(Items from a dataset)
==================================================

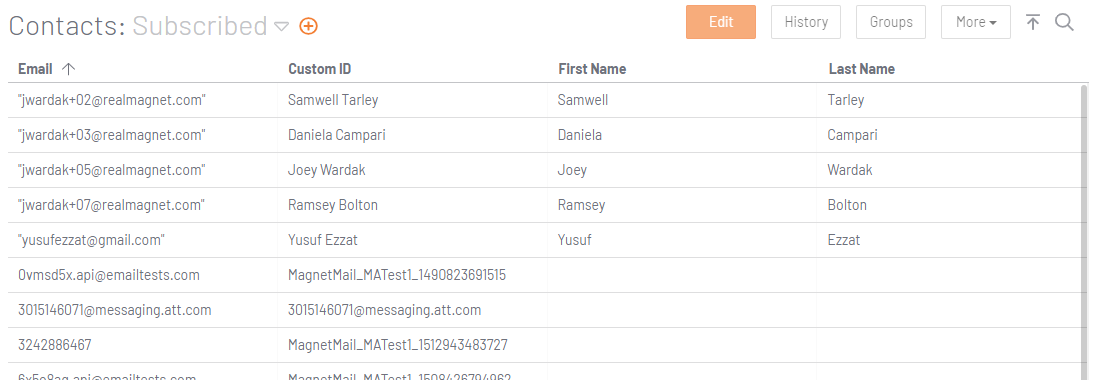This screenshot has width=1106, height=380.
Task: Click the Edit button
Action: click(x=721, y=22)
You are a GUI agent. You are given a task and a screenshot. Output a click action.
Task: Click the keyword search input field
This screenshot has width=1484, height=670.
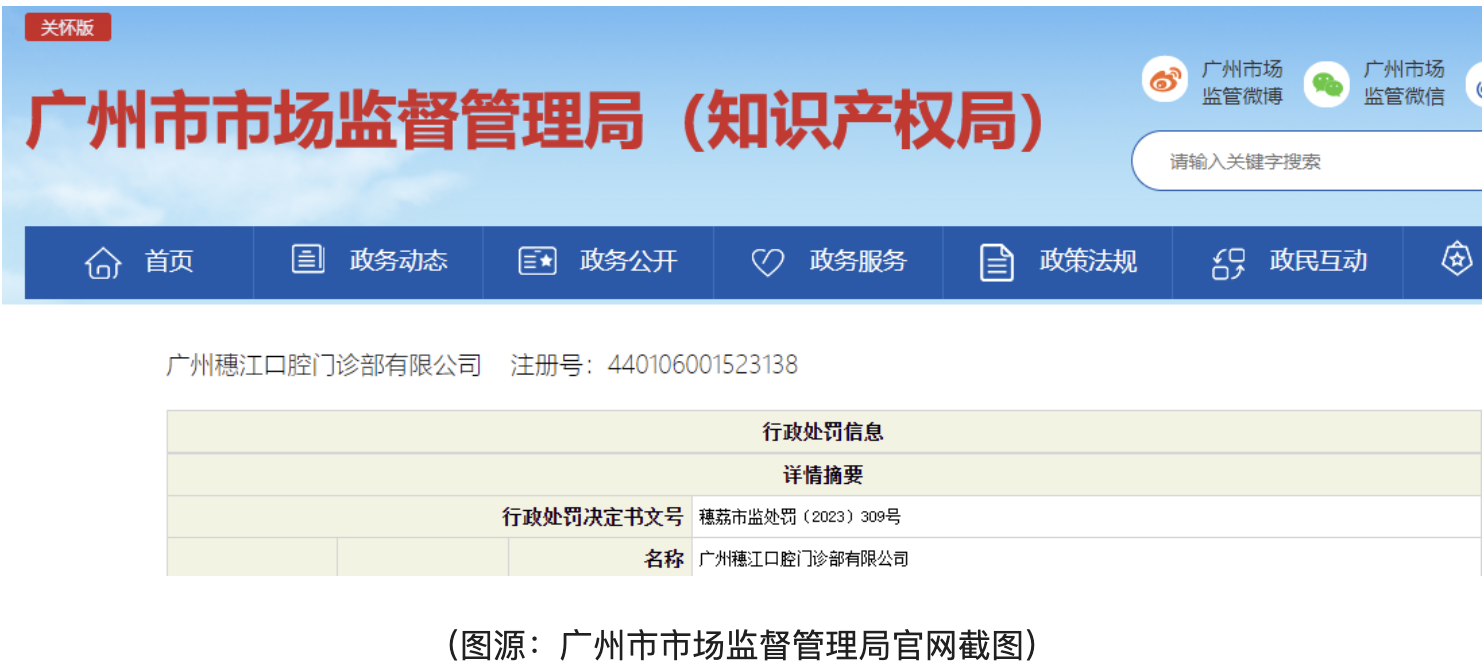click(x=1300, y=161)
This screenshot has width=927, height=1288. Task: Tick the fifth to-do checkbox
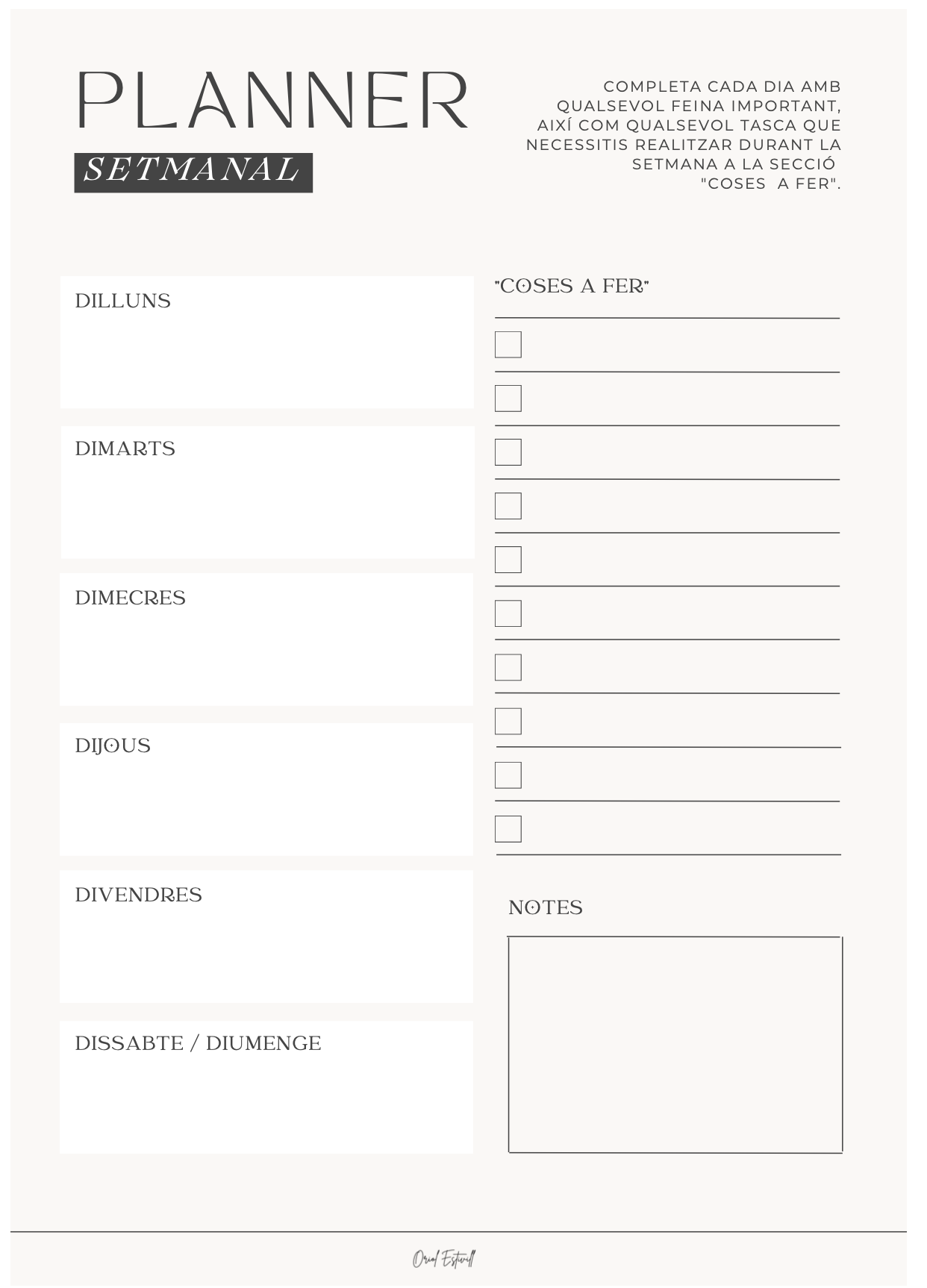pyautogui.click(x=508, y=560)
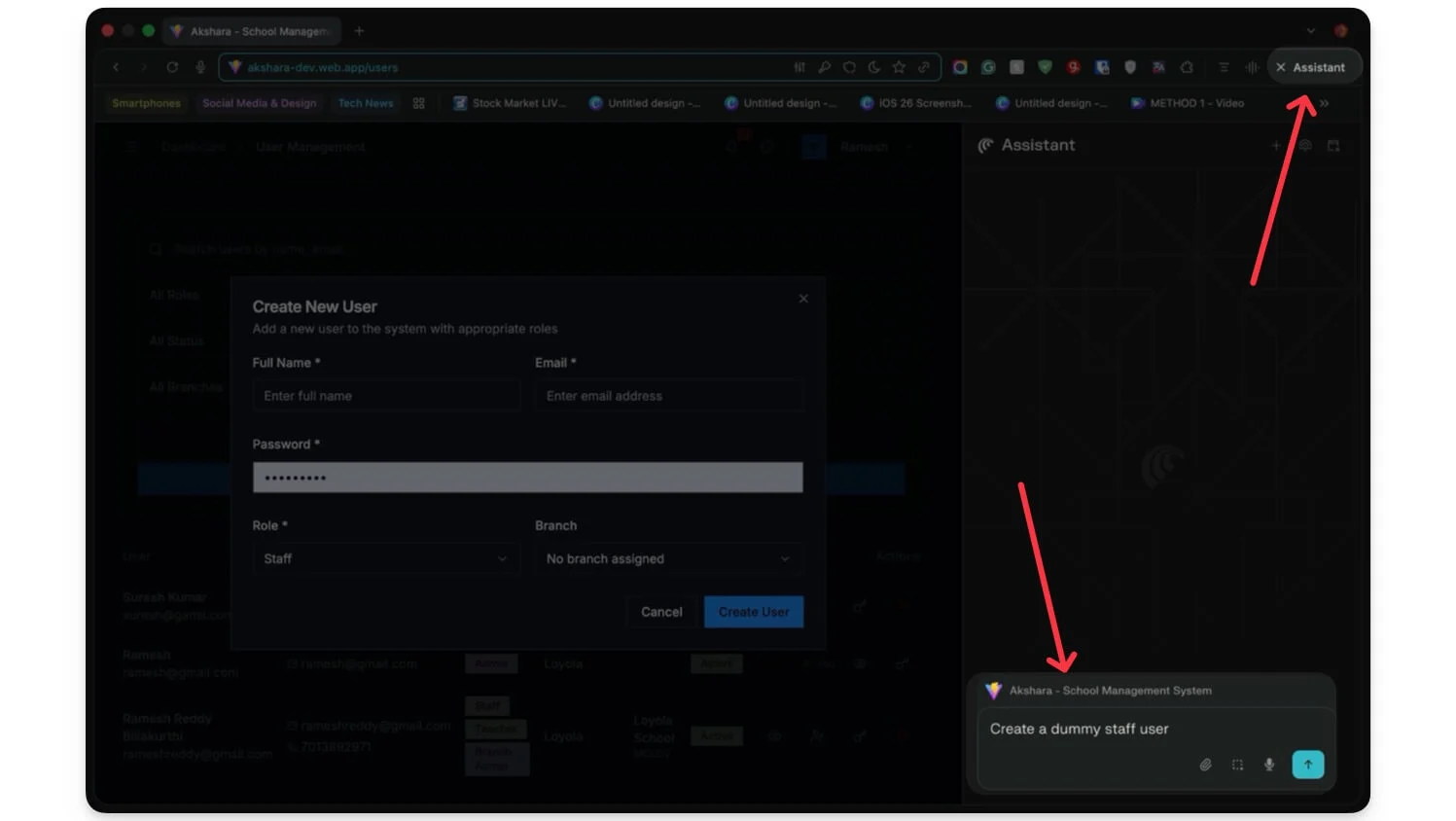1456x821 pixels.
Task: Open the Tech News bookmark folder
Action: point(366,103)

==================================================

Copy out exactly the lines between the line that contains "You are a GUI" and the last line of the records, both ends included; leave out every picture.

You are a GUI agent. You are given a task and a screenshot. Output a click action.
Task: Click the keyword search input field
This screenshot has width=1484, height=670.
click(x=1300, y=161)
This screenshot has width=927, height=1288. Task: Tick the fifth to-do checkbox
pyautogui.click(x=508, y=560)
1456x821 pixels.
Task: Open the Tech News bookmark folder
Action: point(366,103)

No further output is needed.